Neden hala yazıyorum? Çünkü her geçen gün Yasemin’in ne kadar farklı ne kadar bulunmaz biri olduğunu daha iyi anlıyorum da o yüzden.

Hayatımda ilk defa bu kadar uzak kaldım sevgilimden.

Kendimi adeta sudan çıkmış bir balık gibi hissediyorum. Hani balık sudan çıkarılıncaya kadar içinde bulunduğu suyun kendi hayatı için ne kadar önemli olduğunu anlamaz da sudan çıkarılınca çırpınmaya başlar ya, işte bende kendimi işte öyle hissediyorum.

Aynen öyle işte.

Son 9 aydır etrafımda ki insanları biraz olsun inceleme fırsatı buldum.
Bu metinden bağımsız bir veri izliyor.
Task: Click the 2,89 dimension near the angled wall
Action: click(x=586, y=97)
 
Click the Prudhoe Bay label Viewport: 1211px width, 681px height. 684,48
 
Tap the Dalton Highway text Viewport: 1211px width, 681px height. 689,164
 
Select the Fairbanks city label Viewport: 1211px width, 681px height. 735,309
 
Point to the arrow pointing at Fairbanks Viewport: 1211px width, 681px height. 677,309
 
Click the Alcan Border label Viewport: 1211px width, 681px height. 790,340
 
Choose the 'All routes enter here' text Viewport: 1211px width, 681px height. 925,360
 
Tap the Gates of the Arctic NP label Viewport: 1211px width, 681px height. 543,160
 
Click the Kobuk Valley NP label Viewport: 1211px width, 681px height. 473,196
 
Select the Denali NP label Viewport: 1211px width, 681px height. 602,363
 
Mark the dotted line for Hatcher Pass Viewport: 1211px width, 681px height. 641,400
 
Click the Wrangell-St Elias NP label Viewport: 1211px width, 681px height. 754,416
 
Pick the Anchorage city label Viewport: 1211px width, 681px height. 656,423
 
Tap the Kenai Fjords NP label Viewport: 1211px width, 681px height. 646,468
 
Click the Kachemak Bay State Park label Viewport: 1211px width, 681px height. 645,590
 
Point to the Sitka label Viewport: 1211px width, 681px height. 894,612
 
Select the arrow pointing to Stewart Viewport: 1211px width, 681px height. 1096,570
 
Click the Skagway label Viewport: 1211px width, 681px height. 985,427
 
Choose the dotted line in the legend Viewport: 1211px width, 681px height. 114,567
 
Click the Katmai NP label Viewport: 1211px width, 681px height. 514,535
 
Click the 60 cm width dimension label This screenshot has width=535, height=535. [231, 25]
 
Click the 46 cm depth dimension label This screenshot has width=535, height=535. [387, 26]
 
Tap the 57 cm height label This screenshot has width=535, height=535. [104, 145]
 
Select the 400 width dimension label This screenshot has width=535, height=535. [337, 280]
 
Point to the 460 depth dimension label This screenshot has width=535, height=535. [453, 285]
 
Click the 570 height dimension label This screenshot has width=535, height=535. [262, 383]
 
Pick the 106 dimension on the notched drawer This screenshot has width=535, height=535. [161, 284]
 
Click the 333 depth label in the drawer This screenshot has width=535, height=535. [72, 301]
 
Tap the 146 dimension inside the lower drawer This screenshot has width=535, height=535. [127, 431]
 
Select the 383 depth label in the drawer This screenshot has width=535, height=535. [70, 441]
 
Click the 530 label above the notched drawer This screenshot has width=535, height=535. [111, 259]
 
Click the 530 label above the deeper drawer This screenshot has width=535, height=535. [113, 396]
Bir takım insanlarla tanıştım, arkadaşlık kurmaya, yeni hayatıma alışmaya çalıştım falan.

Kimseye karşı duygusal olarak ne ilgi ne de yakınlık duyabildim. Arada o kadar fark var ki.

Yasemin öyle bulunmaz, öyle erişilmez bir insandı ki. ( Zaten güzel bir Rus kızcağızla tenis oynadım, fotoğraflar çektirdim diye beni bir çarmıha germediğiniz kaldı, “sizi gidi gericiler sizi” Rahmetli Erbakan’ın dediği gibi)

Geçenler de bankaların birisinde bir işim vardı. Daha önce de yazdığım gibi Marmaris’te herkesin tanıdığı sevdiği insanlarız. Benim işlemimi yapan kız gözleri dolu dolu bana”Güven Bey Yasemin Hanım bankamıza daha kapıdan girdiğinde bankaya güneş doğmuş gibi olurdu. Onu biz çok özlüyoruz Allah size sabır versin” dedi.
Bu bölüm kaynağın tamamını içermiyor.